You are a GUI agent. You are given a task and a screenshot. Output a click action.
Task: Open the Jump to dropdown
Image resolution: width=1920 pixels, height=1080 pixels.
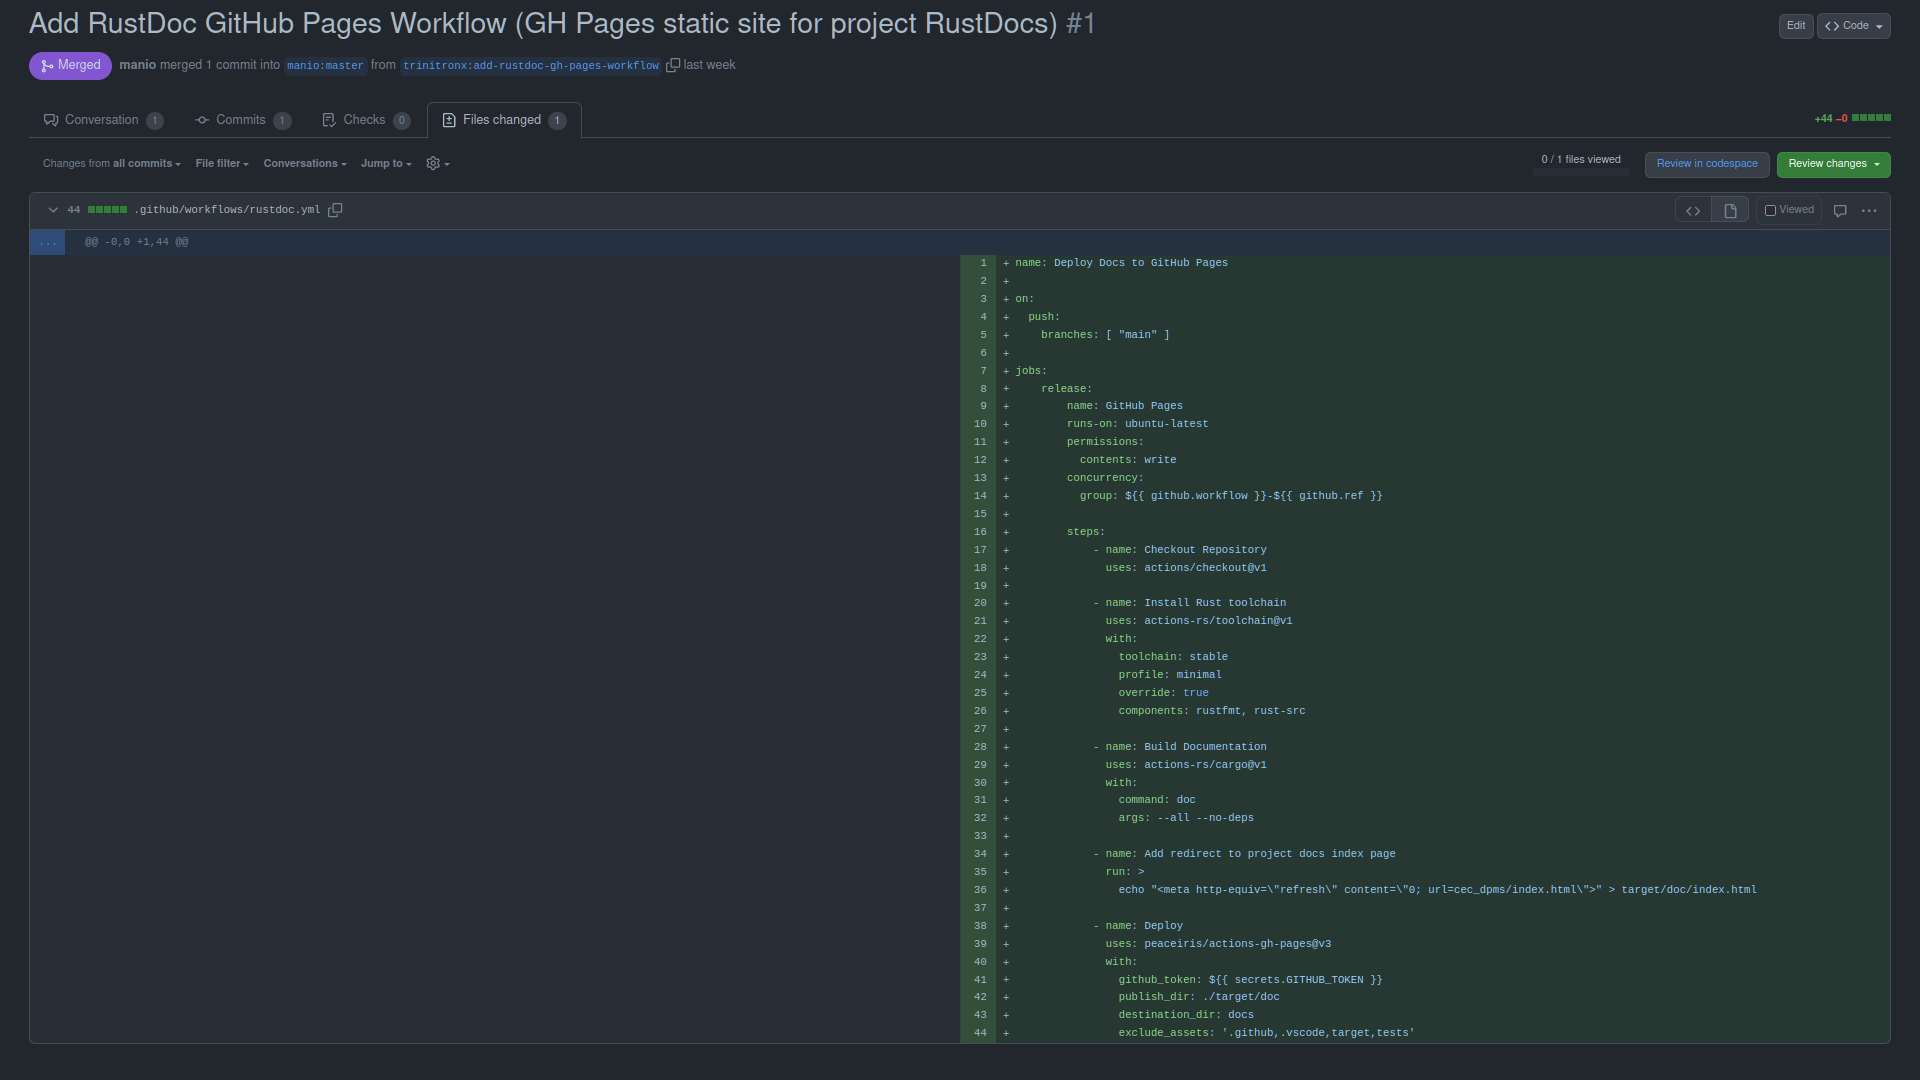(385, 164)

_ _ _ _

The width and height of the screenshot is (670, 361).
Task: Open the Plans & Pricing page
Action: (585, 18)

_ _ _ _

Short task
Quote the lines from the one containing "The width and" through the one containing "Action: (585, 18)", including both of those lines and nothing else.

Response to this exercise
The width and height of the screenshot is (670, 361).
Task: Open the Plans & Pricing page
Action: (585, 18)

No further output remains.